Photo courtesy of MaterialiseThe 3-D printing specialist
Materialise has introduced 3-D printed glasses featuring a new translucent material that enables eyewear manufacturers to merge ‘the design advantages of 3-D printing with consumer demand for translucent eyewear collections’. The company says 3-D printing holds multiple advantages for manufacturing glasses, including shorter development cycles, faster routes to market, and ‘sustainable credentials’. It also allows designers to experiment with form and textures that cannot be replicated with traditional production techniques.
“As eyewear manufacturers embraced 3-D printing for its exceptional design capabilities, they often encountered a practical limitation: the technology could not replicate the translucent aesthetics traditionally associated with acetate frames. The introduction of our new translucent material marks a breakthrough, enabling eyewear brands to blend translucency with the unmatched design flexibility of 3-D printing and designers to move beyond what is possible with acetate.
“The new translucent material is the result of five years of extensive trialling of over fifty different materials against the gold standard of established eyewear materials, including tests for bio-compatibility, thermal resilience, and impact resistance.”
Alireza Parandian, Materialise’s head of global business strategy (wearables), added: “The convergence of 3-D printing technology with the advent of innovative translucent materials opens up a realm of design possibilities for eyewear designers. In the past decade, additive manufacturing has introduced a new level of freedom, one that offers designers unlimited creativity to craft intricate and customised frames. This introduction of translucent materials to the 3-D printing palette will bring a new dimension to eyewear aesthetics. These materials, with their ethereal qualities, transform eyeglass frames into works of art.

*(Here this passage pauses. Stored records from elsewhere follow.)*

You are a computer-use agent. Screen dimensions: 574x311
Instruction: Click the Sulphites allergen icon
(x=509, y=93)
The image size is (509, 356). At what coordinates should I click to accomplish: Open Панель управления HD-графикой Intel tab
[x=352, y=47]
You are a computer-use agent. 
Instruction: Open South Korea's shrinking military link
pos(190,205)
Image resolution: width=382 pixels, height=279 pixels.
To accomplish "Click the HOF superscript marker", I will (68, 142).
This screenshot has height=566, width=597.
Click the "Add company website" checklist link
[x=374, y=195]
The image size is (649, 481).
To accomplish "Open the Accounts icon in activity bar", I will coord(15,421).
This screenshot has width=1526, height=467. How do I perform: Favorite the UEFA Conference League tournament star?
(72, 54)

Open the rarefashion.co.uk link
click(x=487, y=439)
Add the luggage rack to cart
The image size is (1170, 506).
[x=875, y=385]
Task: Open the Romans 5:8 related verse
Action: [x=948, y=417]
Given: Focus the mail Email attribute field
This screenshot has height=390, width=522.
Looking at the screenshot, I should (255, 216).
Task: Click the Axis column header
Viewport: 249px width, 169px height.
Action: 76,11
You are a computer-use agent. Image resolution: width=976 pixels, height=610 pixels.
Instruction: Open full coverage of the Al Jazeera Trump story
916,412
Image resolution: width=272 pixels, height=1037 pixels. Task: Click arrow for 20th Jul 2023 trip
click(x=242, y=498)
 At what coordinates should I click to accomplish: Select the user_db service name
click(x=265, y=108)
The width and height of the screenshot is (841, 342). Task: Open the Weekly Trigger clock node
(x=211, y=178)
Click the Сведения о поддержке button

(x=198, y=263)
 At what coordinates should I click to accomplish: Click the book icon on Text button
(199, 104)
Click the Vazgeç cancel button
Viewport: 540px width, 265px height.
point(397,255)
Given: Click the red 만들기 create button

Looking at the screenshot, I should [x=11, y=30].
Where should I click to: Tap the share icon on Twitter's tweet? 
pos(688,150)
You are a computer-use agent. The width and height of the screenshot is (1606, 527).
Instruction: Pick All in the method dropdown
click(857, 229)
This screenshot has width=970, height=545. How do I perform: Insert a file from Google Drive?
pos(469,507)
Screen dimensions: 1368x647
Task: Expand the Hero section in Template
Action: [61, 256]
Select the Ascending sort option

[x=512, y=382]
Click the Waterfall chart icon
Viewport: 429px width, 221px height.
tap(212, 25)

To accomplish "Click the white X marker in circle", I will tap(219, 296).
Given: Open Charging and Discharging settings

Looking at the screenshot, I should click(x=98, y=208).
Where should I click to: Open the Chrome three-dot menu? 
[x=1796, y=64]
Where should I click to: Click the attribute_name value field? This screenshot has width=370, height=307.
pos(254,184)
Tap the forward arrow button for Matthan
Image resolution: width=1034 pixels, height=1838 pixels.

“Consumer preferences are moving from isolated online purchasing to in-store, personalised experiences — a shift enabled by digital technologies like Materialise’s ‘Eyewear Fitting Suite’. This enables opticians to take a detailed scan of a customer’s face to build an exact 3-D digital model. The platform’s app, which can be loaded with retailer’s own collections and with those of collaborating brands, then allows the customer and optician to look at shapes, styles, colours, and size options together, leveraging both professional expertise and digital innovation to select the perfect, custom-fit frame.”